Only lines with the string "computer" should be returned from the data below.
▼
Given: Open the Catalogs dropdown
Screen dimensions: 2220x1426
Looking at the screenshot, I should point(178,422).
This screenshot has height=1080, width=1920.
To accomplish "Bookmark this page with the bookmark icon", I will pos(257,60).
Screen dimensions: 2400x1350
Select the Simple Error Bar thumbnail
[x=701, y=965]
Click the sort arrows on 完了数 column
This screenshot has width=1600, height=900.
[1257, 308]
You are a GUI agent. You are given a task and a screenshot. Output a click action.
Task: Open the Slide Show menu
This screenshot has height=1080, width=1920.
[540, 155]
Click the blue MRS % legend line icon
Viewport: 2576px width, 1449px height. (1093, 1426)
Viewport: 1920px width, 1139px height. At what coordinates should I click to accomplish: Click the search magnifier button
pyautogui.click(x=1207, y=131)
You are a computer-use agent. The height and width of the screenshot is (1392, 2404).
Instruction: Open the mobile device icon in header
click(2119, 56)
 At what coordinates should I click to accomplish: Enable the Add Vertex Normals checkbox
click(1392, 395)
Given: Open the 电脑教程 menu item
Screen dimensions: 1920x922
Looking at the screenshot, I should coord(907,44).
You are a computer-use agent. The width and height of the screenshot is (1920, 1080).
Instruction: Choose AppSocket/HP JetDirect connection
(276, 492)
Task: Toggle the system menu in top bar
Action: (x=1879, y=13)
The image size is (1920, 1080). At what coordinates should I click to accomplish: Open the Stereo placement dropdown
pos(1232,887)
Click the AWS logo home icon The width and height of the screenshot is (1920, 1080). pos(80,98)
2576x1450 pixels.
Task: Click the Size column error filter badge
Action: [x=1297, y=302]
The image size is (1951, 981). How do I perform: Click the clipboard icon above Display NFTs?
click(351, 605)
▲
Solution for this exercise →
You are a computer-use agent. The height and width of the screenshot is (1392, 2404).
You are a computer-use agent. The width and height of the screenshot is (1920, 1080).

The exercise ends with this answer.